They might spend their £100,000 on some community infrastructure (co-funding a homeless shelter with the local authority) or on a community programme to encourage families to offer rooms to young people at risk of becoming homeless so that everyone in their community has a safety net from homelessness.

The effective altruist

The Effective Altruist will look at evidence and value. They will start by asking "What are the options for interventions to reduce homelessness?" This will lead them to hear about the need to provide mental health support, family reunification, temporary housing, permanent housing, jobs and income, support upon leaving prison and others. They will identify the cost of each intervention and multiply it by the success rate in order to make a decision. They may learn that providing housing has a high success rate (80%) but costs £6,000 per person per year and is a recurring cost, whilst supporting people when they leave jail with intensive mentoring has a 50% success rate and costs £5,000 as a one-off cost. 

They will decide that this means that the intensive mentoring for people leaving jail is the best way for them to spend their next £100,000 in order to reduce homelessness.

The venture philanthropist

The Venture Philanthropist will look at the best performing homelessness charities and ask why they are not prevalent in every corner of the country. They might identify that the top charity doing the best work does not have an effective sales operation or strong enough proof of their impact. 

They would invest their £100,000 in a sales person and materials, an independent impact assessment for that charity and head hunters to find some new trustees with experience of scaling national organisations.

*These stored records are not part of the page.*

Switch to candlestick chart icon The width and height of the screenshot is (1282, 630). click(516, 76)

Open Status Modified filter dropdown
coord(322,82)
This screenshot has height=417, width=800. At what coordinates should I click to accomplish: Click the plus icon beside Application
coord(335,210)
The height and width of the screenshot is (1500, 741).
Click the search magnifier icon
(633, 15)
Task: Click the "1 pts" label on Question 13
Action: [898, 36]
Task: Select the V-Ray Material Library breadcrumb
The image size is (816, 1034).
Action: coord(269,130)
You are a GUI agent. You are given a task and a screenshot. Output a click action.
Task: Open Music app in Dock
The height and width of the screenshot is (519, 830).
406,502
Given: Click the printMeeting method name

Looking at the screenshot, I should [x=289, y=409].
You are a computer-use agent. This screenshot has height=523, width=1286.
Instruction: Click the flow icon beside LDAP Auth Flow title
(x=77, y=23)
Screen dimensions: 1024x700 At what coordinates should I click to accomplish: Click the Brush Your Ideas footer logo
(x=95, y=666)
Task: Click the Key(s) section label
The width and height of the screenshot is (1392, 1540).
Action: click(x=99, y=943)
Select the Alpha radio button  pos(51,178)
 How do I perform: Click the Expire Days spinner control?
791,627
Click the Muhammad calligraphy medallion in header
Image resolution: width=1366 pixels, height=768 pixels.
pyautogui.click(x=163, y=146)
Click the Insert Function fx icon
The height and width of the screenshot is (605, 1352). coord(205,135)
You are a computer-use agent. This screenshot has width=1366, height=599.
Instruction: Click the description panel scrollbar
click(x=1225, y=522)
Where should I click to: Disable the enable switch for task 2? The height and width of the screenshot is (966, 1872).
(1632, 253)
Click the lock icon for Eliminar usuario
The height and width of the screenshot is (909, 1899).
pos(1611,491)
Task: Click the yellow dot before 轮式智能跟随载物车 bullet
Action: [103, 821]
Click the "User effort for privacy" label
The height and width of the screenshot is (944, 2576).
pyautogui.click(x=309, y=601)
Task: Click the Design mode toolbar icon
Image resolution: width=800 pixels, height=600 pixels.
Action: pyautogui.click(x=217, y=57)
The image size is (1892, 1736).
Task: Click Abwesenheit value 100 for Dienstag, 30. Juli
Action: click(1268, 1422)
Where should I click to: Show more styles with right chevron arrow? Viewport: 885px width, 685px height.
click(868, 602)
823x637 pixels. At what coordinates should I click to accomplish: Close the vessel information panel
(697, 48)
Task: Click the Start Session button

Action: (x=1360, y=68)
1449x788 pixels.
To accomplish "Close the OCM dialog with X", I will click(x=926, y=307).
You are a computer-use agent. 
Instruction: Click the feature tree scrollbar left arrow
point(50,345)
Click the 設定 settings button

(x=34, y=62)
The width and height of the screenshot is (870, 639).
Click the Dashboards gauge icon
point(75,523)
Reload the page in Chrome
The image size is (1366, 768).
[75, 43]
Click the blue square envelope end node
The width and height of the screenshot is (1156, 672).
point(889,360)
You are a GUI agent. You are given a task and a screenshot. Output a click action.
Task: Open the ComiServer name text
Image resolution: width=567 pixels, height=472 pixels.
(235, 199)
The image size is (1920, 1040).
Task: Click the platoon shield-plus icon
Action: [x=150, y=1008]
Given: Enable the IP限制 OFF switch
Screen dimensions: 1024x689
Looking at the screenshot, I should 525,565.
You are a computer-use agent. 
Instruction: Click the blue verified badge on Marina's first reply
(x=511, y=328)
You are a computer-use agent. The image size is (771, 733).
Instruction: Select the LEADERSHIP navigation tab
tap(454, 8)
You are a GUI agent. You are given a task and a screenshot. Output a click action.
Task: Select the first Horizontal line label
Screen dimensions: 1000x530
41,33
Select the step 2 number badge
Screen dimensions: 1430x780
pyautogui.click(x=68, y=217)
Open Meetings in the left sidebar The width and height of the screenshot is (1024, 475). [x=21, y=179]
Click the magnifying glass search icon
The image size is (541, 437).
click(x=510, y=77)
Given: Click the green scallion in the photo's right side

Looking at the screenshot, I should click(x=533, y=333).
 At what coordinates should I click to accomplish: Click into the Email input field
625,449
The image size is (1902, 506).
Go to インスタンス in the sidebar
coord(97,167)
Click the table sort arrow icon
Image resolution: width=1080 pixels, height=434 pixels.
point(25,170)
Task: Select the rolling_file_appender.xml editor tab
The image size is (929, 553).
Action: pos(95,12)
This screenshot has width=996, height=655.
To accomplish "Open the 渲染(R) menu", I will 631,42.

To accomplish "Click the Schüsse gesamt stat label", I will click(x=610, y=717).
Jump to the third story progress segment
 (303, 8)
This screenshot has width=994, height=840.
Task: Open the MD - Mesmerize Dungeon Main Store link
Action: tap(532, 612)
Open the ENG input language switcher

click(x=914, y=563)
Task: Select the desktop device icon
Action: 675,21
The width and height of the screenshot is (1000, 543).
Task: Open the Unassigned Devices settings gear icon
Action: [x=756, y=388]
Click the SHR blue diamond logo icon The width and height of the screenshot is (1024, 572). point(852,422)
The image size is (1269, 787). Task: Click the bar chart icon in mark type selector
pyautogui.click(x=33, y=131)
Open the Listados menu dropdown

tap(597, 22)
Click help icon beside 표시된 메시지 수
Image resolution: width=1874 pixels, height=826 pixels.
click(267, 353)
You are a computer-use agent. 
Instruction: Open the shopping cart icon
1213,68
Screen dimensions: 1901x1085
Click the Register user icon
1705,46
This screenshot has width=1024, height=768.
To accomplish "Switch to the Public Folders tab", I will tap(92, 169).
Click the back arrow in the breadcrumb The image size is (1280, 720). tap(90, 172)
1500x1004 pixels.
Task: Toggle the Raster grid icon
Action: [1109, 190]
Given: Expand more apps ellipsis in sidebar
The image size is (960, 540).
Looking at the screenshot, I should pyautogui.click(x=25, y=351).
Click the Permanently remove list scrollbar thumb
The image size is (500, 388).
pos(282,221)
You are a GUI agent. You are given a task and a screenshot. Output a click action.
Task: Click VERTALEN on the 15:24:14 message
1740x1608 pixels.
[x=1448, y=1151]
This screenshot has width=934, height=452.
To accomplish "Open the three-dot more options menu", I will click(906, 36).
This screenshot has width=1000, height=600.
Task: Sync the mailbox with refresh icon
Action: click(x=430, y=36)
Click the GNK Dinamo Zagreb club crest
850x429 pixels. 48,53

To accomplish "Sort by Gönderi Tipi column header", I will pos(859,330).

The Systems Changer will trace the steps of failed systems of care, education, employment, benefits, social services, mental health services and criminal justice

The systems changer

They Systems Changer would ask the question ‘what has been the experience of this person that has led to them becoming homeless?’ They will trace the steps of failed systems of care, education, employment, benefits, social services, mental health services and criminal justice and build a true understanding of the ecosystem that has led to this person to the place they are at. From there they will gather people experiencing homelessness with commissioners of services, frontline workers and charities to try to see where the gaps in current services were and build a relationship between those groups to better understand each other and why they have cumulatively failed to set this person on a path to success.

The £100,000 will be spent on mapping, facilitation and ultimately practice improvement within the existing system so that the next person does not experience the same failures.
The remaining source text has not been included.